Ambition Races Ahead of Enterprise AI Readiness
Enterprise AI readiness is the degree to which an organization’s data, infrastructure, governance, and measurement practices can reliably support autonomous AI systems that act on business-critical workflows at scale. Adobe’s 2026 AI and Digital Trends research shows that ambition is growing faster than this foundation. Executives set aggressive goals around personalization, customer satisfaction, and workflow automation, yet many teams still struggle with data quality, fragmented systems, and misaligned expectations. While 78% of respondents expect AI to play a significant role in customer support, far fewer have the operational backbone to make those expectations real. The result is a widening gap between flashy pilots and dependable deployment. Agentic AI adoption, in particular, exposes weak spots: organizations want AI agents to handle sales, support, and decision-making, but lack the shared context, policies, and metrics to trust them in production.

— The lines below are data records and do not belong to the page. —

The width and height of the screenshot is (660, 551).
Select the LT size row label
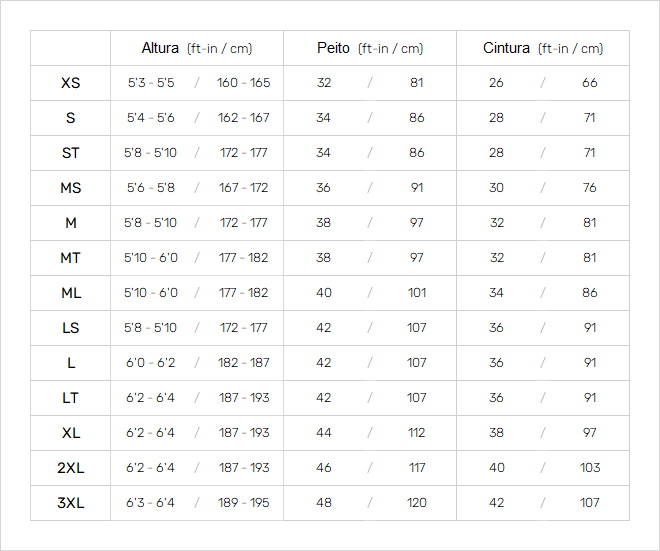[x=70, y=398]
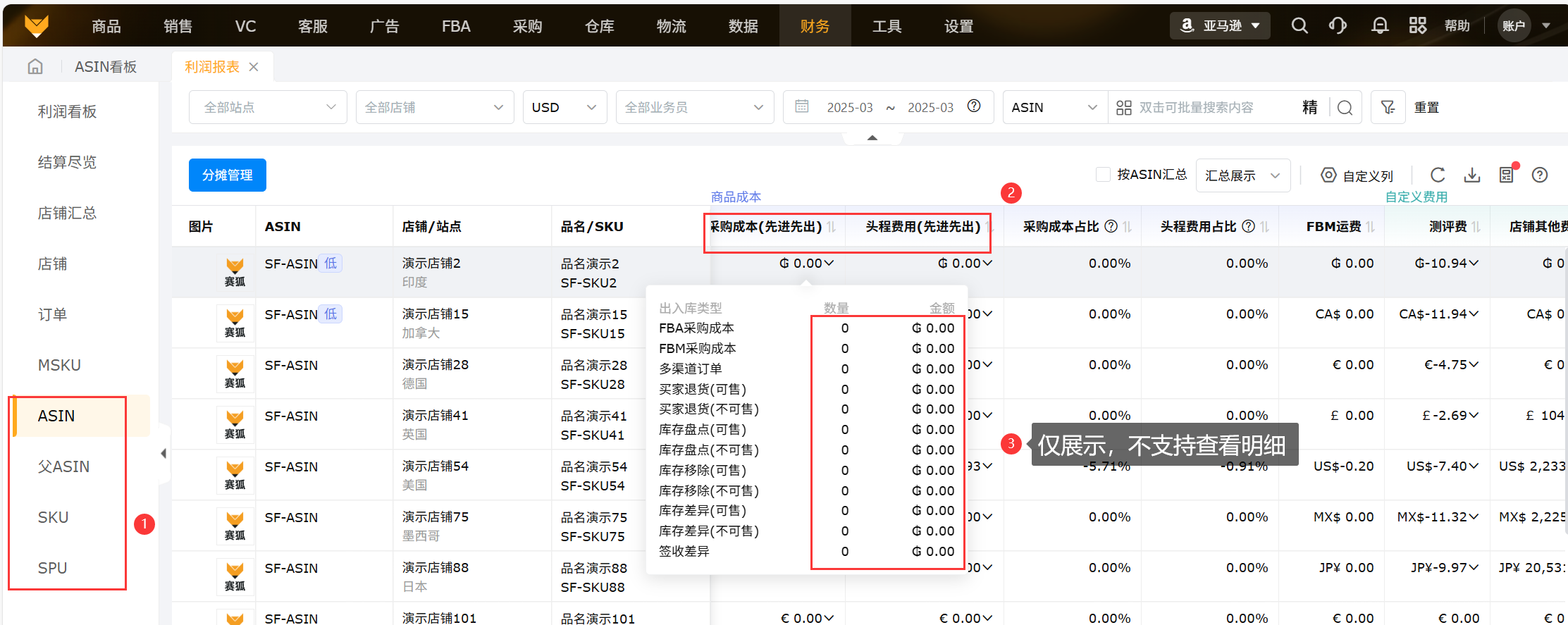Click the refresh icon above the table
The height and width of the screenshot is (625, 1568).
tap(1438, 175)
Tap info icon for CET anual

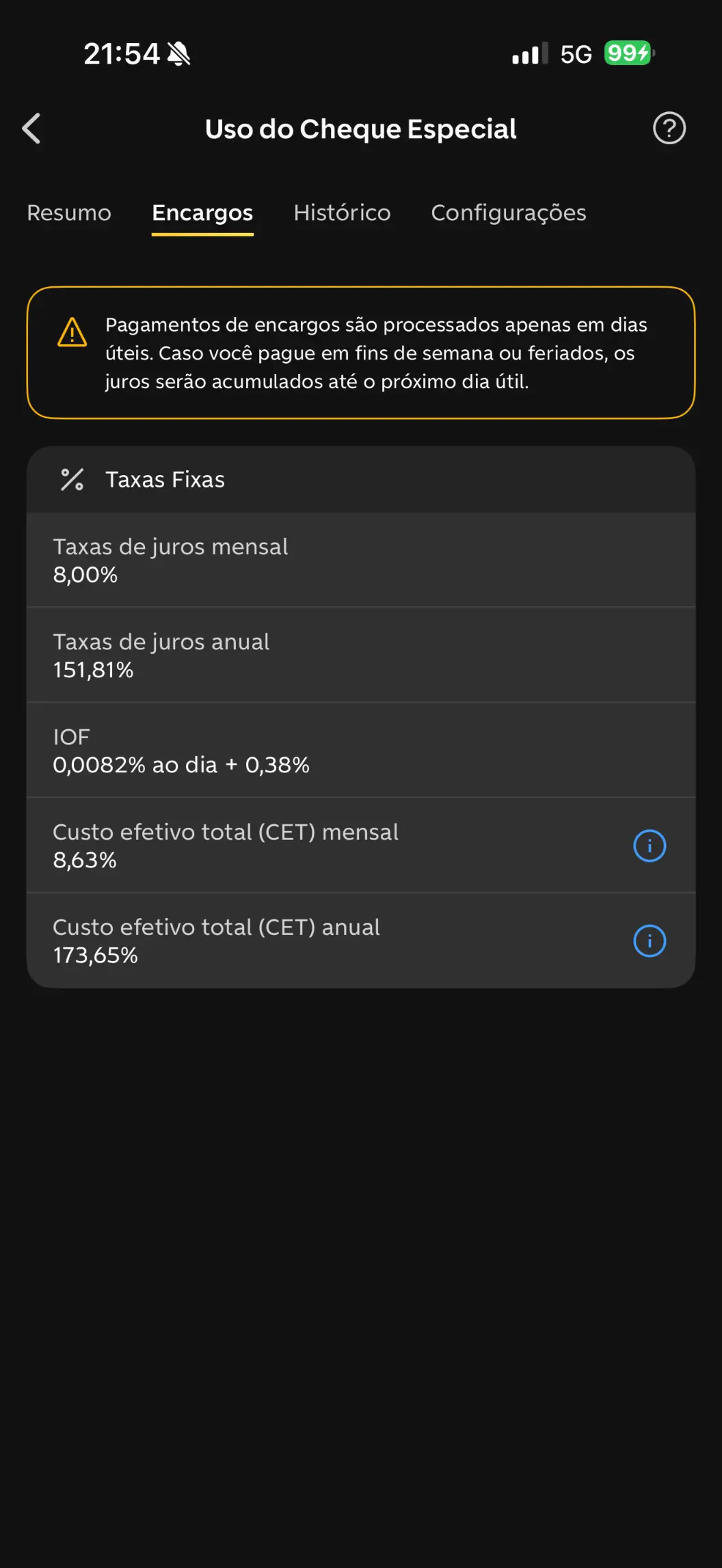click(649, 941)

Inside the Agentic AI Readiness Gap
Adobe’s study makes the disconnect explicit. Many organizations feel comfortable with generative AI experiments, yet fall short when they try to move toward agentic AI adoption, where systems plan, act, and adapt with less human oversight. While 89% of organizations report having cloud-based technology to support generative AI, only 51% say they have comparable infrastructure for agentic AI. Investments in data platforms, integration tools, employee training, and responsible AI policies are still catching up. Measurement is another weak link. More than half of respondents say they struggle to demonstrate measurable AI returns using customer experience metrics, and only 31% have a formal measurement framework for agentic AI. This leaves many leaders evaluating AI through financial results alone, without the granular operational insights needed to tune agents, improve models, or decide where autonomous AI systems should run next.
Documentation and Decision Layers: Lucid and Miro Step In
As the readiness gap widens, vendors are reframing their platforms as structural layers for enterprise AI transformation. Lucid Software is focusing on the missing connective tissue: process documentation and enterprise architecture. Its Process Agent helps teams capture the context, decision logic, and workflows that AI agents depend on but rarely see, turning scattered institutional intelligence into a shared map the whole organization can use. The goal is a trusted, governed source of truth that AI can act on. Miro is pushing in a complementary direction. At its Canvas 26 event, it set out a vision of becoming the collaborative decision-making layer for the agentic enterprise. By tying shared canvases to live enterprise data, adding agentic sidekicks with voice interaction, and offering custom widgets and blueprints, Miro wants to become the place where human judgment and AI-generated options converge into accountable decisions and agreed actions.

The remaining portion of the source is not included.